2. As much as you can, avoid bruising, cutting, mashing, pureeing, and chopping fruits and vegetables. There are three reasons for this rule: (1) Damaged plant cells release vitamin-destroying enzymes. (2) Air inactivates some vitamins, and the more surface area you expose to the air, the more you lose (dehydrated potato flakes, for example, have lost all of their vitamin C). (3) Water-soluble vitamins will leach out into the cooking water faster from small pieces of food than from large ones.
         If your recipe calls for shredded or grated foods, don't fret too much about it; just do the deed right before you cook or serve the food, to minimize nutritional damage. Along similar lines, it's sensible to tear up salad greens rather than cutting them, because leaves tear around the margins of cells, releasing smaller quantities of the vitamin-inactivating enzymes.
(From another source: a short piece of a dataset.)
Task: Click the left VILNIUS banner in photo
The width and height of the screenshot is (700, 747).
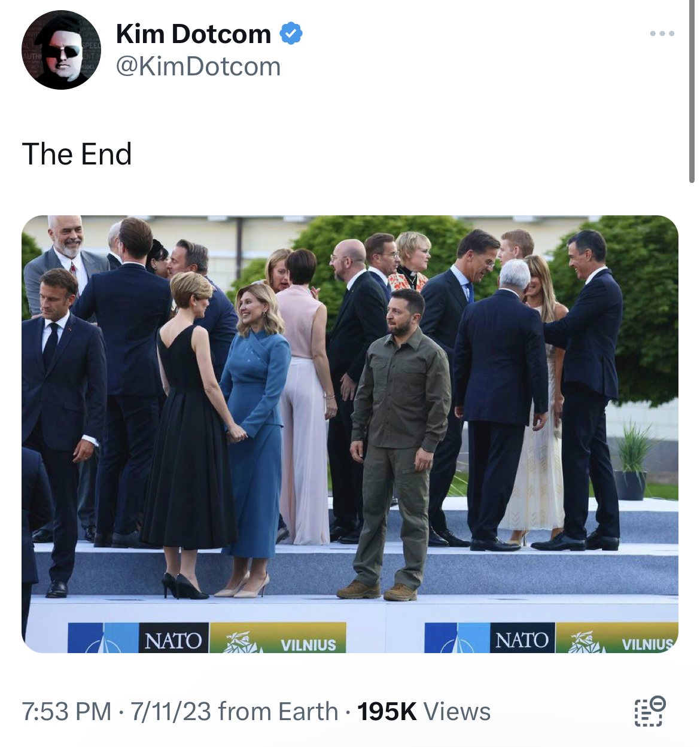Action: [279, 639]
3. Eat peelings. Because the most vitamin-rich portions of vegetables and fruits are commonly found in the skin or just beneath it, it doesn't make sense to peel these foods. (Exception: you faint-hearted are allowed to peel your grapefruit and coconuts.) Potatoes, for example, can be mashed or french-fried peeling and all, and they are quite tasty that way.
 
4. Cook in small quantities of water, and save the "pot liquor". The most important cause of nutrient depletion during food preparation is the loss of water-soluble vitamins discarded with cooking liquids. Vitamin C and all the B-vitamins (especially thiamin) go down the drain by tank loads this way.
         The difference in vitamin C content that these vegetables bring to the dinner table is certainly dramatic. But water-soluble vitamins can be reclaimed by using the vegetables cooking water ("pot liquor") in other dishes, such as breads, soups, and stews. Meats, too, lose some water-soluble B-vitamins during cooking if the cook throws away the pan juices. Making gravy from the drippings salvages the important B-vitamin thiamin, but you should he sure to let the meat juices stand long enough to allow skimming off the fat before you thicken the gravy; otherwise, the vitamin advantage will be offset by the nutritional debit of a load of saturated fat.

5. Don't overcook. High temperatures and prolonged heating progressively inactivate vitamins A and C and several B-vitamins. Even keeping cooked foods warm can be a vitamin-killer: foods held at serving temperature have been found to lose 25 percent of their vitamin C content in 15 minutes, and 90 percent of it in only an hour!

6. Don't add baking soda to green vegetables or dried beans. Some cooks do this to brighten the color of vegetables or tenderize dried beans. It works, but it also changes the acid-base makeup of the food, inactivating the B-vitamin thiamin.